And as a final thought....

The Pope talks about the big picture and unconditional love, and I pick up on the need for nineteenth century neo-Scholastic manuals. Might it be suggested I'm rather missing the point? Well, in part, I'd plead guilty to that. I'm much happier fighting an intellectual culture war than actually loving people. That's why, whatever anyone else might say about the Pope, I'm happy he's there: I need him to remind me and challenge me in my own characteristic weaknesses. But beyond that, you can't take what is essentially a sermon and turn it into a rule book. Genuinely caring for people involves nasty technical things like building sewers and getting speed limits right. Equally, it involves getting education right as well as training for future leaders, lay and clerical. Working out what love requires of us involves a change of heart, but also hard, difficult thought and self-discipline. Making sure that you keep a broken and contrite heart does not mean keeping a sloppy mind. But it does mean going back to check regularly that the sharpness of your wits isn't shredding souls as well as errors.

++++++++++++++++++++

**GIVEN TASK A:**
Answer these from the text about the Pope and love:
(i) What does the writer say he picks up on while the Pope talks about the big picture and unconditional love?
(ii) Which two "nasty technical things" does the writer say genuinely caring for people involves?
(iii) According to the writer, what does keeping a broken and contrite heart not mean?
**GIVEN TASK B:** Shorten the paragraph of the text about the Pope and love that begins "The Pope talks about the big picture" and keep its main points.
**GIVEN TASK C:** Write the next part of the text about the Pope and love, picking up right after its last sentence.

**RAW DATA:**
++++++++++++++++++++

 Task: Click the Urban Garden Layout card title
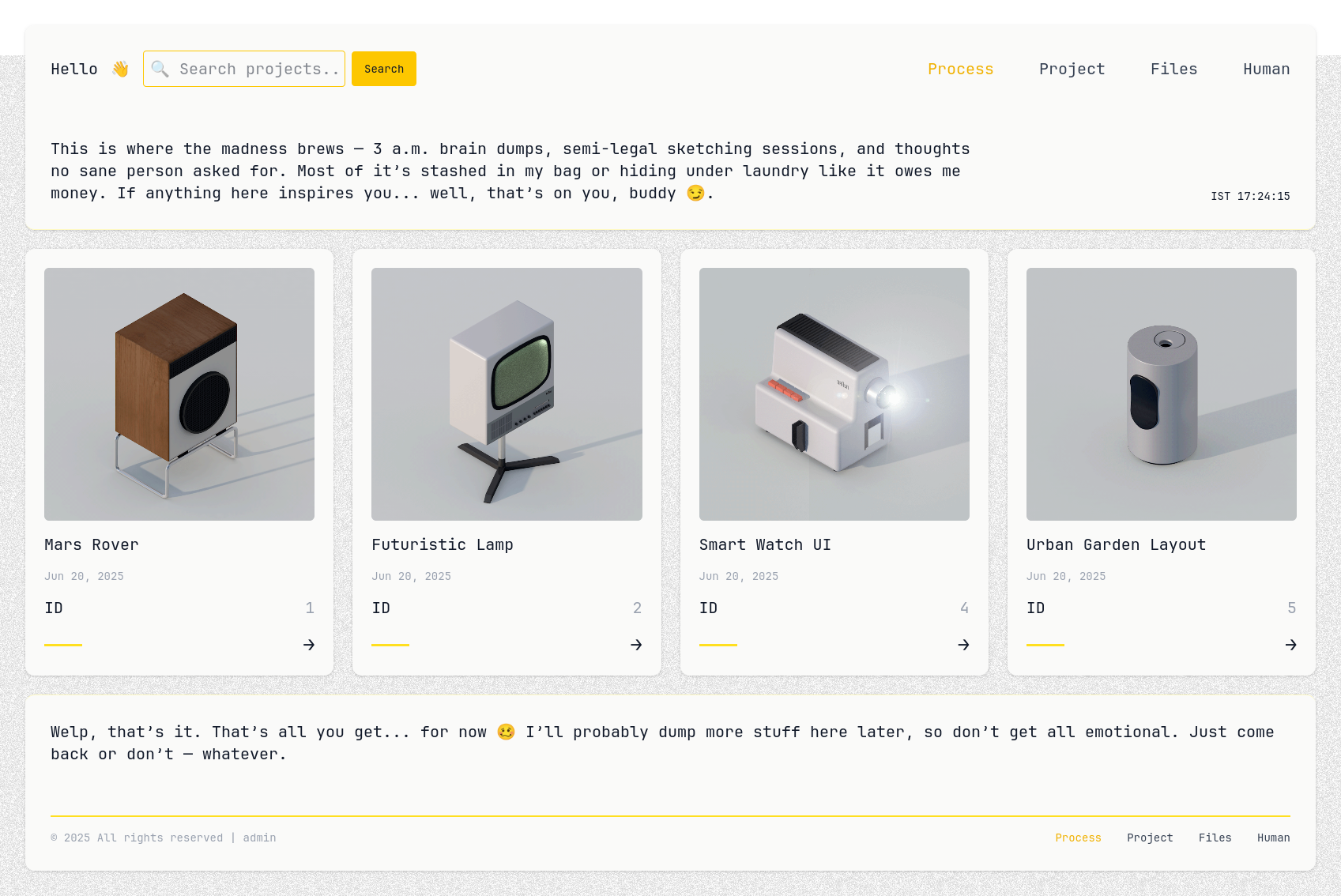click(1116, 544)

++++++++++++++++++++

**TASK OUTPUT A:**
(i) The need for nineteenth century neo-Scholastic manuals.
(ii) Building sewers and getting speed limits right.
(iii) Keeping a sloppy mind.

**TASK OUTPUT B:** While the Pope speaks of the big picture and unconditional love, I focus on nineteenth century neo-Scholastic manuals, and I admit that partly misses the point. I prefer fighting an intellectual culture war to loving people, which is why I'm glad the Pope is there to challenge my weaknesses. Still, a sermon can't be made into a rule book. Real care for people includes technical work like building sewers and setting speed limits, and also getting education and the training of lay and clerical leaders right. Working out what love requires takes a change of heart as well as hard thought and self-discipline. A contrite heart doesn't excuse a sloppy mind, but sharp wits need regular checking so they don't shred souls along with errors.

**TASK OUTPUT C:**
  1. An excellent comment, my friend. Having done some philosophy at University, I can't say it fired me up, and all my attempts to read Aquinas get nowhere. I somehow can't believe that the Apostles would have passed exams in it either :)

  2. 35 years ago I almost came to Scotland to enroll Presbyterian seminary, Edinburgh. Became high school history teacher instead. Probably best for me and God.